職種・年代・情報収集先・好みまでイメージすると、そのような担当者がよく見るメディアはなにか?という観点で広告などの出稿先が絞られ、中年男性向けのデザインが良いのか、女性ウケするデザインが良いのかなど、訴求の方向性が自然と定まります。
関連資料:【無料】売れる商品・サービス作りに欠かせない「ペルソナ・テンプレート」で顧客理解を深めよう
視点③ 単価に見合った手法を選ぶ
薄利多売の商品と1つ数百万円する高単価商品では、新規顧客獲得手法は大きく異なります。また1件の成約でもたらされる利益が変わるということは、1件の成約を獲得するために使うことができる新規開拓予算も変わってきます。

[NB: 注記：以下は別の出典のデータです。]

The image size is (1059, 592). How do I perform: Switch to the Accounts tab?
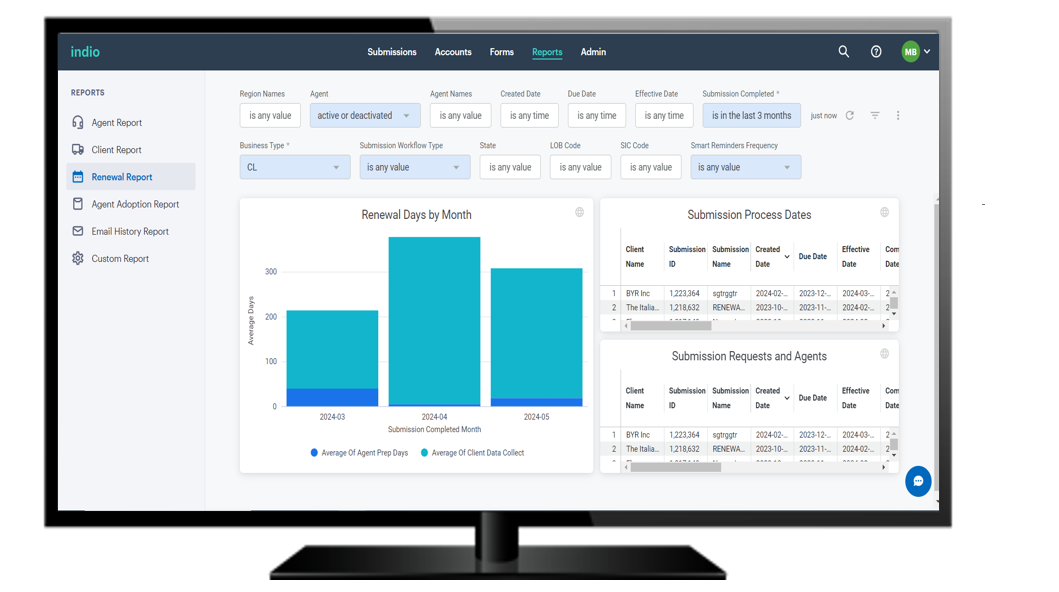[x=453, y=52]
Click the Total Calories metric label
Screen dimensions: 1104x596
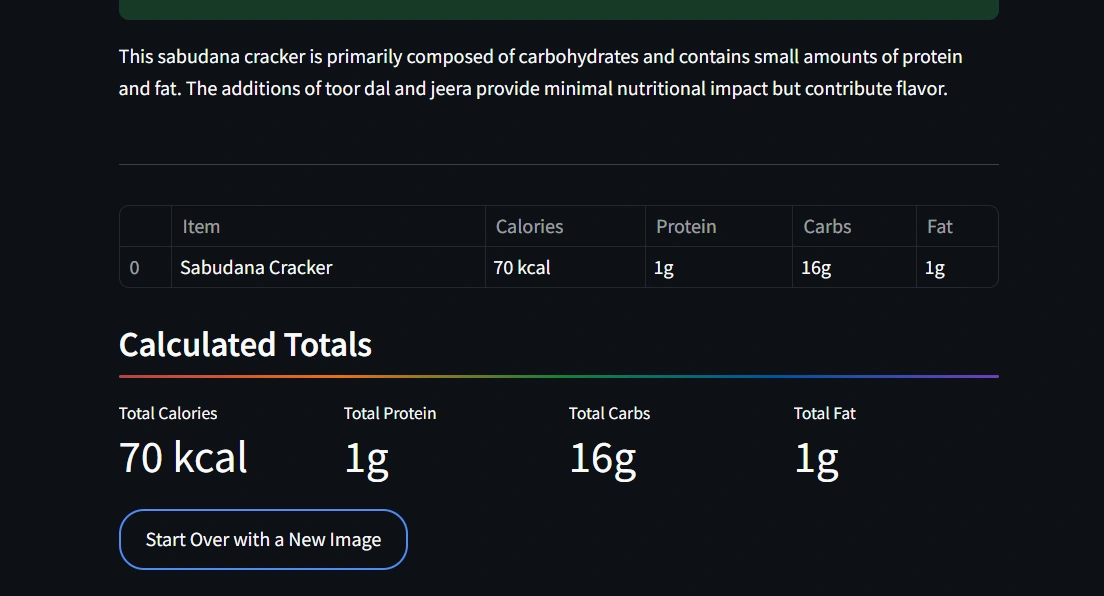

このように、1成約当たりの単価を把握しておかないと下記のような事態が発生します。
・身の丈に合わない施策で赤字を生む
・逆に投資不足で成長が遅れる
単価に見合う施策を選ぶことは、非常に重要な判断基準です。
3つの視点がマーケティング施策を磨く
以上の3つの視点を使って新規顧客獲得方法を考えていくと、マーケティング施策が自然と整理され、戦略が固まっていきます。
まず、自社のビジネスの【商圏】を想定します。これにより、どのようなマーケティングツールを使うことが商圏をきちんとカバーするのに最適なのか、検討が進みます。
次に、自社のビジネスの【顧客像】を想定します。これにより、どのような人をターゲットにするのかわかってくるので、マーケティングツールに載せるべきメッセージの方向性が決まります。また、ここで決まった顧客像に合わせて新たに活用すべきマーケティングツールも見えてくることもあります。
最後に、自社のビジネスの【単価】に着目します。これまでに立案したマーケティング施策が単価とマッチしているか、つまり高級路線なのにキャッチーになりすぎてないか、その逆もまた然りという状況になっていないかを確認します。
商圏を調べたり、顧客像に合わせてメッセージやマーケティングツールの活用を検討したりする段階で、競合調査も自然と兼ねられます。リサーチ中に類似サービスが見つかればそれが競合です。逆に見つからなければ、無理に意識する必要はありません。
なぜなら、一般消費者もなかなかたどり着けない企業であるのは間違いないからです。そのような企業を意識して、自社の伝えたいことを変えてしまうよりは、気に留めずに自社のメッセージをストレートに発信していきましょう。
迷いなくマーケティングを設計するために
マーケティングを「複雑なもの」と捉えるのではなく、“新規顧客を生む仕組みづくり”という本質に立ち返ることが、成果につながる最短ルートです。
今回の3つの視点を使えば、どの企業・どの担当者でも、現場で再現性の高いマーケティング施策を組み立てられるようになります。
成果が出るマーケティングは、まず“迷わないこと”から始まります。